This event has passed.
Wednesday, May 25, 2022 – 9:00AM to 10:00AM
Modern deep learning requires a massive amount of computational resources, carbon footprint, and engineering efforts. On mobile devices, the hardware resource and power budget are very limited, and on-device machine learning is challenging; retraining the model on-device is even more difficult. We make machine learning efficient and fit tiny devices (TinyML) that suffer from limited memory and also quantum devices that suffer from noise. The presentation will highlight full-stack optimizations, including the neural network topology, inference library, and the hardware architecture, which allows a larger design space to unearth the underlying principles.

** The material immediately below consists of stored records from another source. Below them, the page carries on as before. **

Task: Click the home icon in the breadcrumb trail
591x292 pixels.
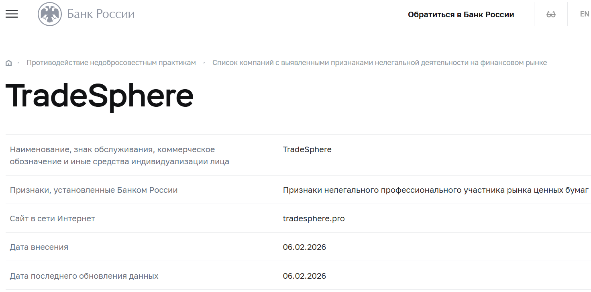Action: point(8,62)
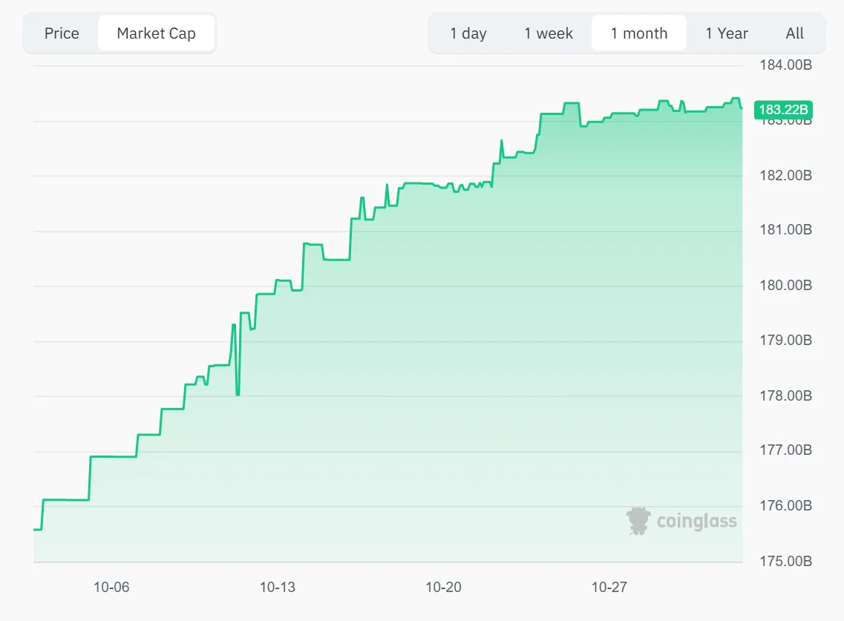Screen dimensions: 844x621
Task: Switch to the 1 week view
Action: [x=549, y=33]
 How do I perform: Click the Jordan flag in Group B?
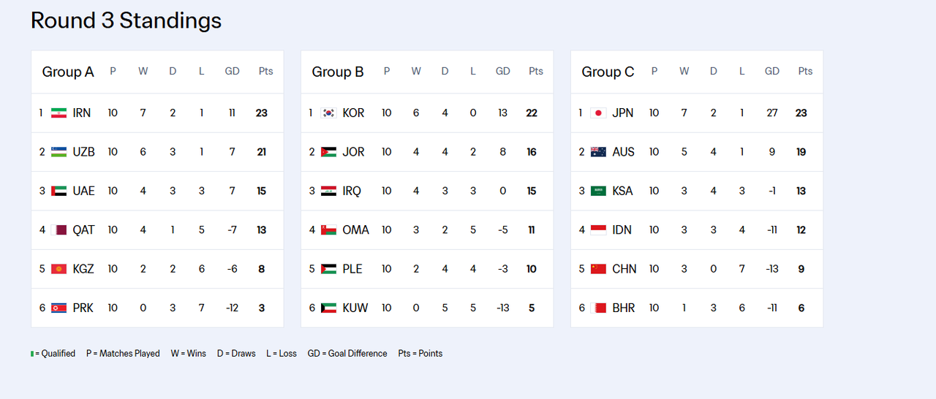(x=329, y=152)
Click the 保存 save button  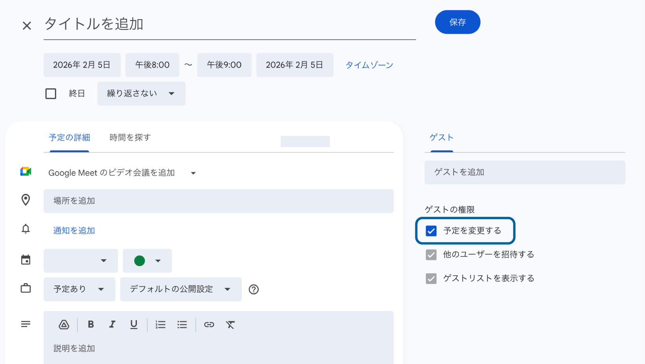pyautogui.click(x=457, y=22)
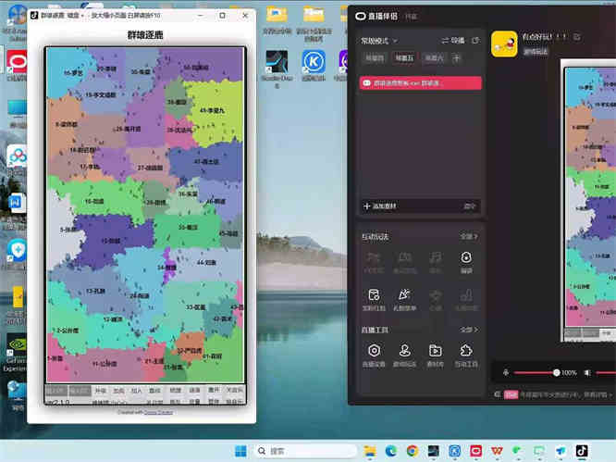
Task: Expand the 常规模式 mode dropdown
Action: 381,41
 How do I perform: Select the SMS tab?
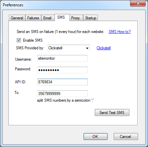[x=61, y=17]
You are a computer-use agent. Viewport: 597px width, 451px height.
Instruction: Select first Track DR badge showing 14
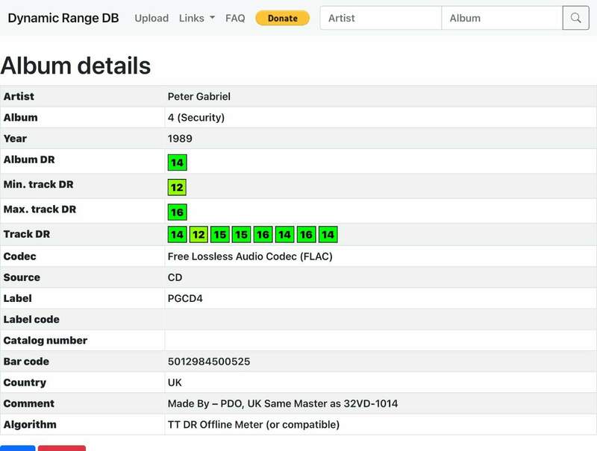coord(177,235)
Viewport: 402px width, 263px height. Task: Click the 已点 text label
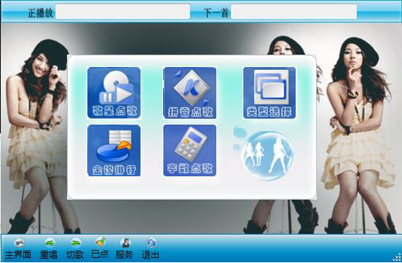[100, 254]
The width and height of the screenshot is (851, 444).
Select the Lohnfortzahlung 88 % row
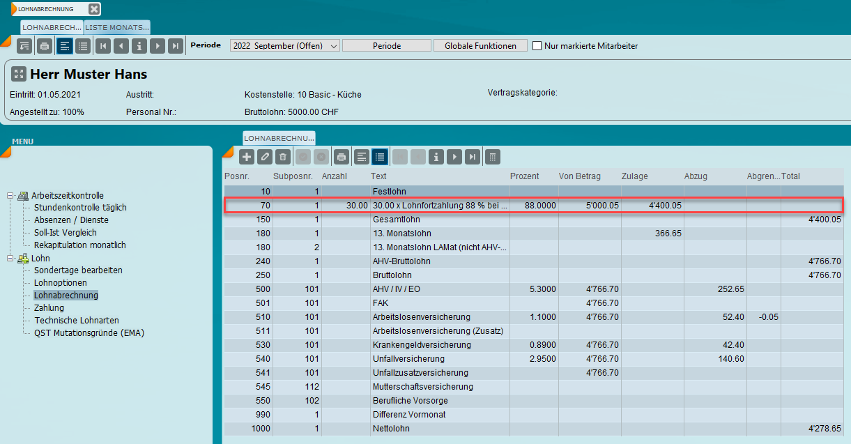(x=439, y=206)
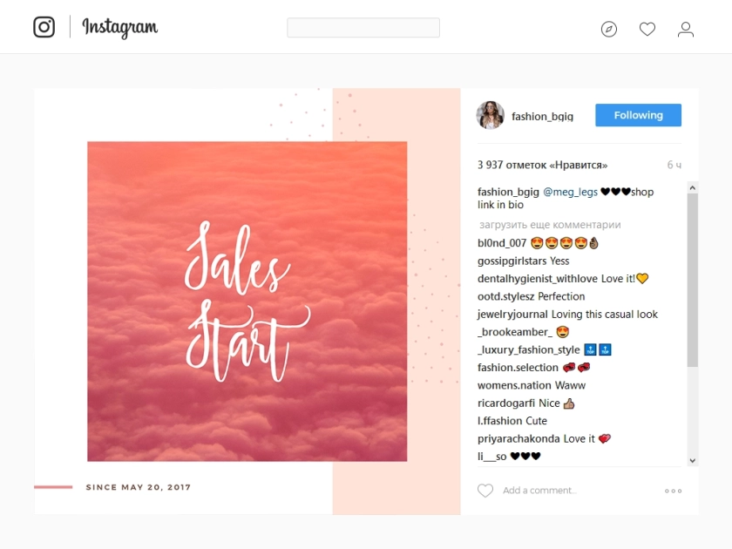Click the scroll up arrow in comments

692,187
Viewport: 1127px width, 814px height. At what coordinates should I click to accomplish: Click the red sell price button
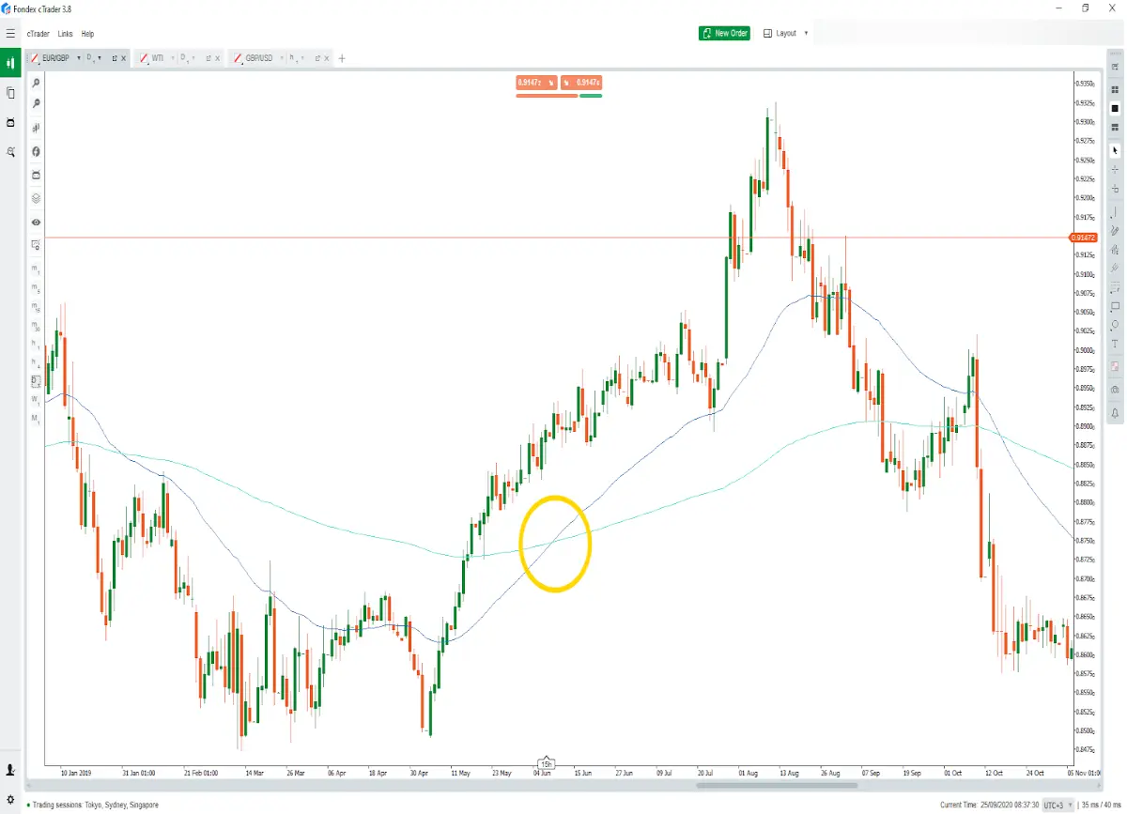[536, 83]
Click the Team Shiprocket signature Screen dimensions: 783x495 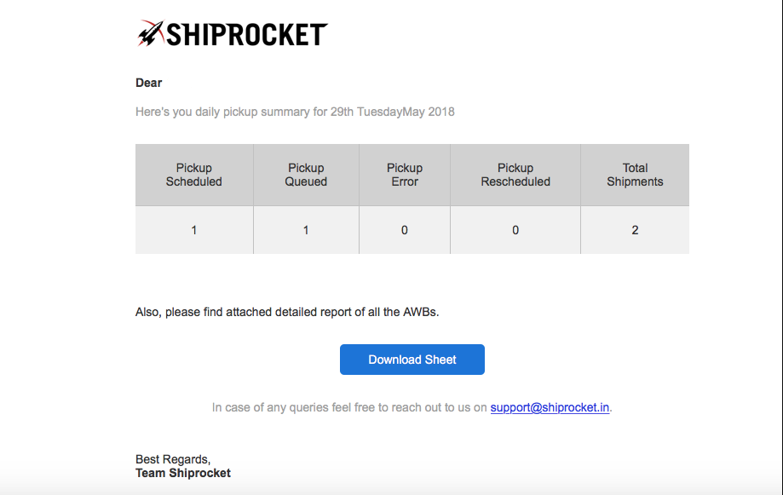pyautogui.click(x=183, y=473)
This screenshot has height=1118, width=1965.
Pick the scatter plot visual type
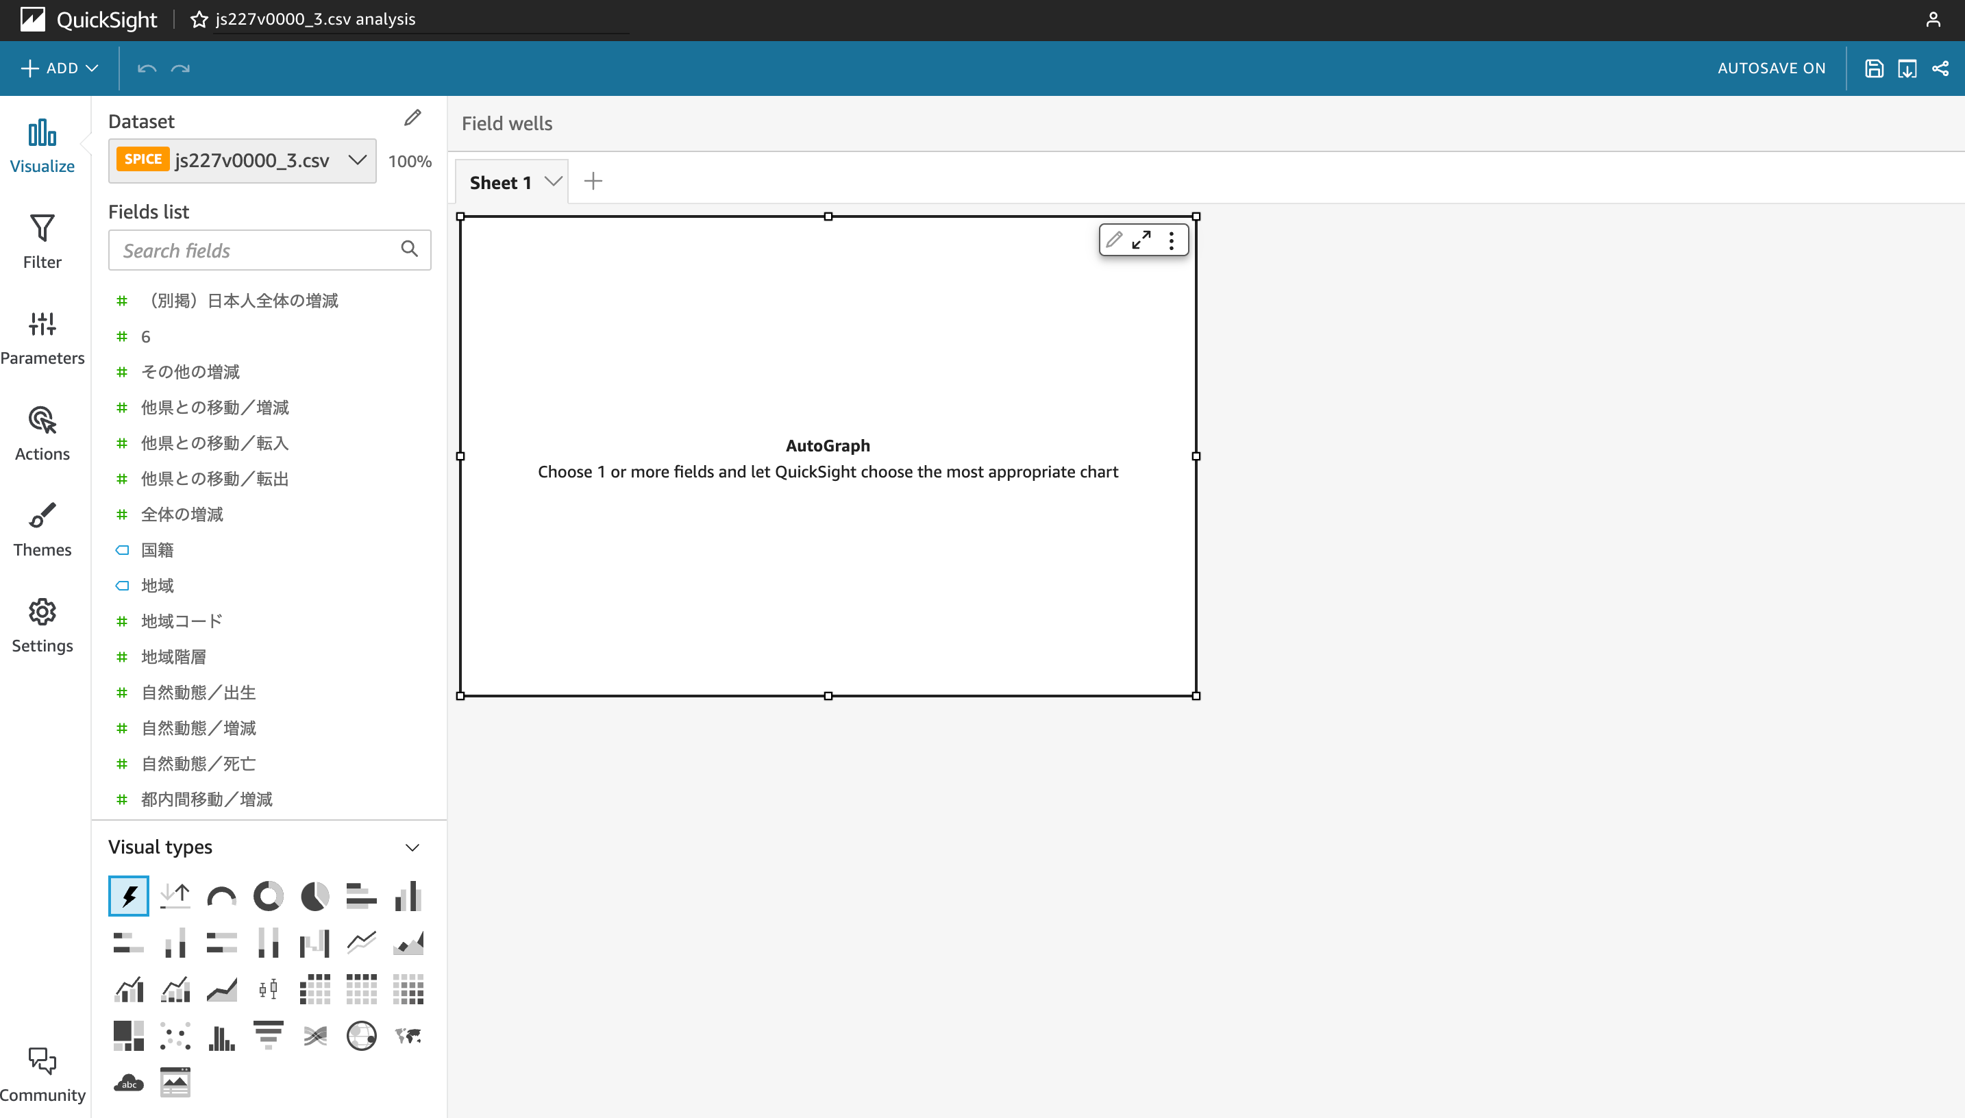175,1036
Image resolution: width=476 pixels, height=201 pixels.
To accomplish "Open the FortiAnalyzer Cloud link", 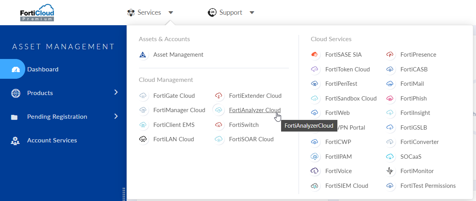I will click(x=255, y=110).
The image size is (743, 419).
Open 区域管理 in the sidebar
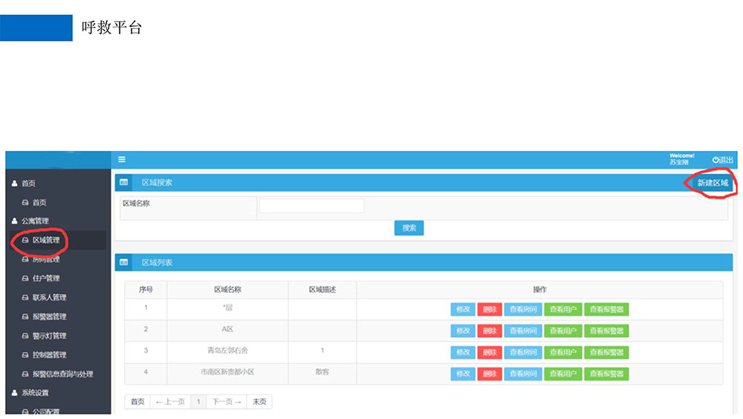pos(45,240)
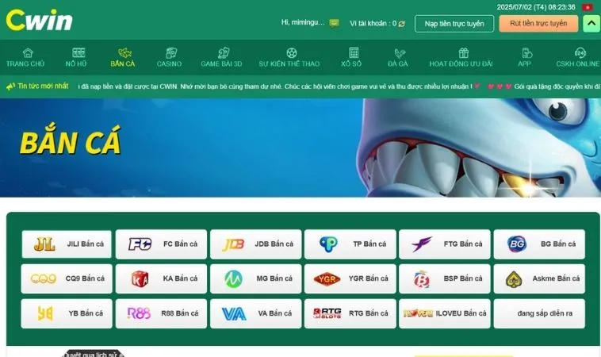The height and width of the screenshot is (357, 601).
Task: Select JILI Bắn cá provider
Action: (x=67, y=244)
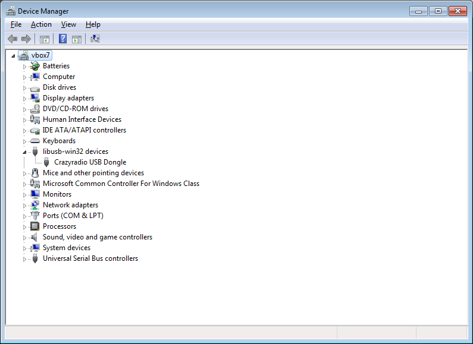Image resolution: width=473 pixels, height=344 pixels.
Task: Select the Human Interface Devices entry
Action: pyautogui.click(x=82, y=119)
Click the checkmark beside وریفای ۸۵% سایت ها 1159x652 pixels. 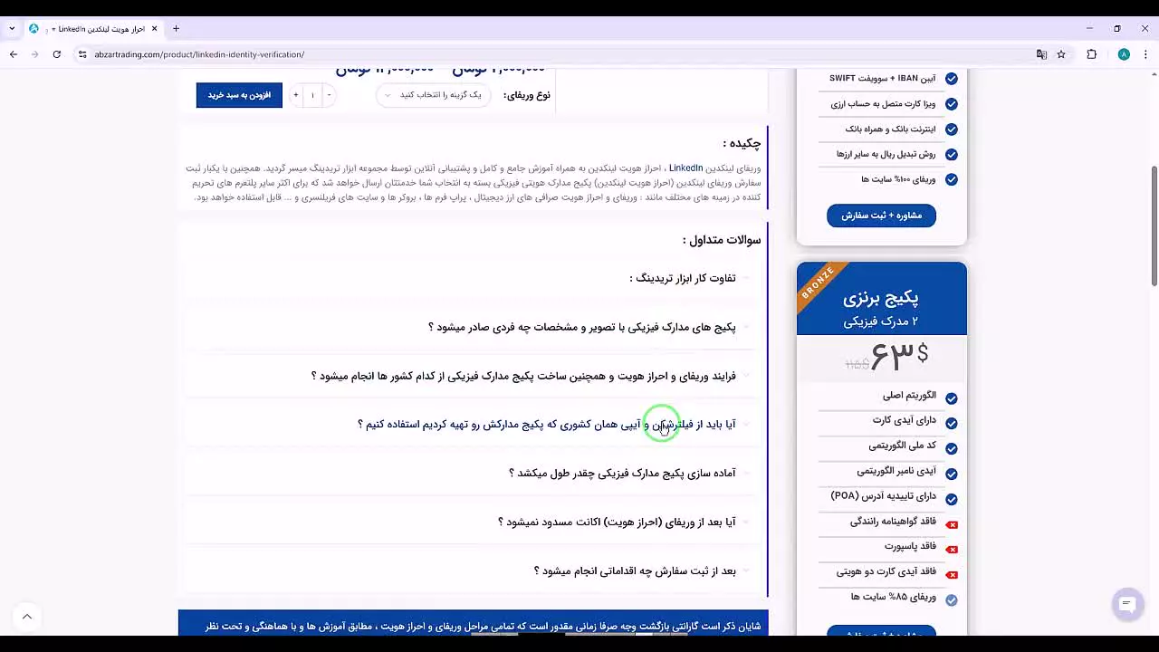[x=952, y=599]

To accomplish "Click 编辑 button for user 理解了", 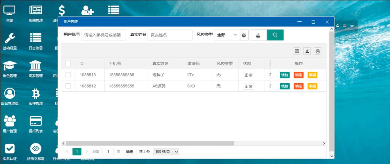I will pos(312,75).
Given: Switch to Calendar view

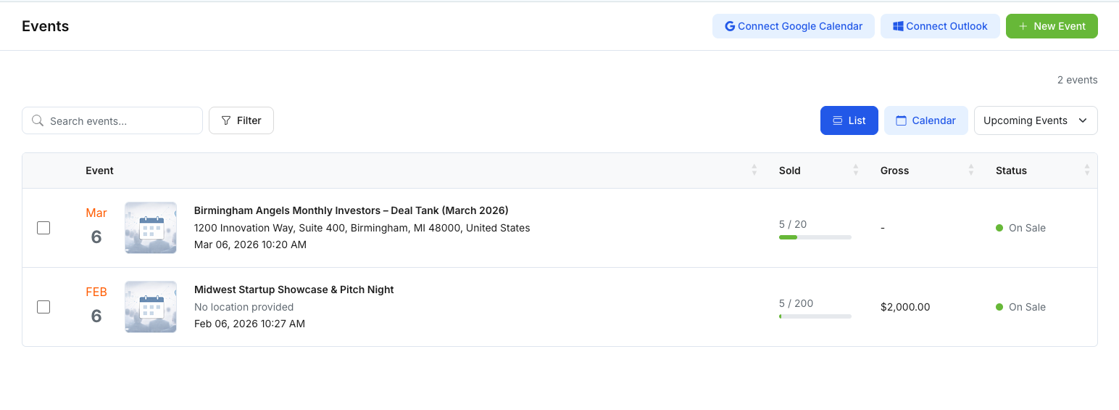Looking at the screenshot, I should click(x=925, y=120).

Song Han is an assistant professor in MIT's Department of Electrical Engineering and Computer Science. His research focuses on efficient deep learning computing. He has proposed "deep compression" as a way to reduce neural network size by an order of magnitude, and the hardware implementation "efficient inference engine" that first exploited model compression and weight sparsity in deep learning accelerators. He has received best paper awards at ICLR'16 and FPGA'17. He is also a recipient of an NSF Career Award and MIT Tech Review's 35 Innovators Under 35 award. Many of his pruning, compression, and acceleration techniques have been integrated into commercial artificial intelligence chips. He earned a PhD in electrical engineering from Stanford University.